Eddington gostou da explicação, que salvava estrelas ultracompactas chamadas "anãs brancas" da completa implosão. Entra em cena Chandrasekhar que, ainda no navio para a Inglaterra, resolve estudar se os elétrons conseguem balancear contrações arbitrariamente altas. Afinal, é razoável supor que estrelas com massas bem maiores que a do Sol causem pressões mais altas no centro. Usando métodos aproximados, ele obteve resultado surpreendente: se a massa da anã branca for 1,4 vezes maior que a massa solar, os elétrons são incapazes de contrabalançar o colapso. Chandrasekhar chega a Cambridge e conta a Fowler seu resultado. Infelizmente, a recepção de Fowler e da comunidade astronômica foi fria.

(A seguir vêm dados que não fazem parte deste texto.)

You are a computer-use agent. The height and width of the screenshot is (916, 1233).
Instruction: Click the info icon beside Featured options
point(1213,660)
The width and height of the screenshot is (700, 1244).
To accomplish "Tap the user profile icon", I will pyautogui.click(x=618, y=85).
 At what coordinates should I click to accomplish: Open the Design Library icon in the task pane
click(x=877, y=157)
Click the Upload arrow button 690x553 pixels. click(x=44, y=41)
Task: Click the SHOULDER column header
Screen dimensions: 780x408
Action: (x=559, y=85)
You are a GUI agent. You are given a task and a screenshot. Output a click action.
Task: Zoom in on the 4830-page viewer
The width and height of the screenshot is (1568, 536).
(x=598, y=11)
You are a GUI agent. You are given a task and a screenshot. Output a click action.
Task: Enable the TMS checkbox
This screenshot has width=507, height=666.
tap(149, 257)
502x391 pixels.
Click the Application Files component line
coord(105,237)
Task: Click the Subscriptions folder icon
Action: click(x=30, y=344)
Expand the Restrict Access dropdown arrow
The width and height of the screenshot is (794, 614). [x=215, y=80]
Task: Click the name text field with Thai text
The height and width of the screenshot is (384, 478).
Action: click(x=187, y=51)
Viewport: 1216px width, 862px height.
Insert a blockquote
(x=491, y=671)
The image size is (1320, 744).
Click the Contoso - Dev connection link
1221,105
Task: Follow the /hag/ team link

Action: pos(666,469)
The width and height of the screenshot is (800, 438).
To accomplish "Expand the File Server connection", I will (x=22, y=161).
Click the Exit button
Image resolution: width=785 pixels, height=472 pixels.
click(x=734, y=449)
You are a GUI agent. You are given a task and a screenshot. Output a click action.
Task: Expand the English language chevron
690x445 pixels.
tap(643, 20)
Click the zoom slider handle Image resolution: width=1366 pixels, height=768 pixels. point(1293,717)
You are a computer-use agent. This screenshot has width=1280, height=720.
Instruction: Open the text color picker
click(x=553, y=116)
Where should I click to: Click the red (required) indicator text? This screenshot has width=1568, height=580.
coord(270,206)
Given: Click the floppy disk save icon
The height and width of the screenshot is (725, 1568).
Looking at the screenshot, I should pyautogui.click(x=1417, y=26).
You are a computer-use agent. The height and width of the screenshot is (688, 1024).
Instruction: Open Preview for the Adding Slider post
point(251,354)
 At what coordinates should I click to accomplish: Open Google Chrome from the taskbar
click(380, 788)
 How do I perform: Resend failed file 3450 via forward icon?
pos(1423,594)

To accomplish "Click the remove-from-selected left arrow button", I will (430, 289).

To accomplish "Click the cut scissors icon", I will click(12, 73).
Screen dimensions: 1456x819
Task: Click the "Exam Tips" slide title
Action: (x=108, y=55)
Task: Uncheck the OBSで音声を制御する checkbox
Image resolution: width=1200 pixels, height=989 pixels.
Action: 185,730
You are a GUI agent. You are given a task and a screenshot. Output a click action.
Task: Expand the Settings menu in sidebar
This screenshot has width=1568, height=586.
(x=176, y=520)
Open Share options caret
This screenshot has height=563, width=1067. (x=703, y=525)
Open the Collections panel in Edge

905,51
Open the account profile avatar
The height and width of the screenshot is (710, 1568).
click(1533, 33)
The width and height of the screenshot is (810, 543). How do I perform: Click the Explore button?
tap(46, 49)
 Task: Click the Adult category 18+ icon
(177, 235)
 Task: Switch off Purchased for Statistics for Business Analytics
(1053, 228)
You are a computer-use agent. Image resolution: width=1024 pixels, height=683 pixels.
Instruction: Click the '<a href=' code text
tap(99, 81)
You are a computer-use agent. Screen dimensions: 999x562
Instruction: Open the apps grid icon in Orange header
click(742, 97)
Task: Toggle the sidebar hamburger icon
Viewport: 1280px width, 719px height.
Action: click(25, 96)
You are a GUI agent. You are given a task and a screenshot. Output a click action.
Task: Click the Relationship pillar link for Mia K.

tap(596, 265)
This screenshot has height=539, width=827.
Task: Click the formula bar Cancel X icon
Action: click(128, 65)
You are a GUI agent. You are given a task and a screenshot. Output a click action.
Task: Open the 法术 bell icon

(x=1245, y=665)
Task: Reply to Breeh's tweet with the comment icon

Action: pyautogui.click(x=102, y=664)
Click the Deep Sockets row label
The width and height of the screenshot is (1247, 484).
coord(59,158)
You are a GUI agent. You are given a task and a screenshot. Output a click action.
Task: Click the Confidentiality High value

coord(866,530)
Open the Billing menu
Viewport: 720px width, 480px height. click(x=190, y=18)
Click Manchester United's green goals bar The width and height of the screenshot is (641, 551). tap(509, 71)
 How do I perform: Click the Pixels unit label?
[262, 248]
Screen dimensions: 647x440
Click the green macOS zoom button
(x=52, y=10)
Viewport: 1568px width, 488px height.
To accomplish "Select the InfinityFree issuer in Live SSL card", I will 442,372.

    Chateado, Chandrasekhar resolve estudar assuntos menos controversos para seu doutorado. Diploma na mão, ele decide apresentar seus resultados sobre a massa "crítica" das anãs brancas na Sociedade Real de Astronomia. Para sua surpresa, na mesma noite o venerado Eddington também iria falar. Chandrasekhar apresenta os resultados de forma clara e brilhante. Eddington responde criticando severamente as idéias de Chandrasekhar e apresentando sua própria versão do que acontece com as anãs brancas, que, sabemos hoje, estava errada. Mas quem iria contrariar o grande Eddington? Ele não podia aceitar uma estrela implodindo indefinidamente.
    O golpe em Chandrasekhar foi tão duro que, por quase 20 anos, ele não trabalhou no assunto. Mas ele estava certo e Eddington, errado. Em 1982, Chandrasekhar ganhou o Prêmio Nobel, por essa e muitas outras contribuições à astrofísica.
    Para nós, fica a lição de que, em ciência, autoridade pode cegar a visão de muitos durante um bom tempo. Mas, cedo ou tarde, se Davi tiver melhores idéias do que Golias, ele vai vencer a batalha.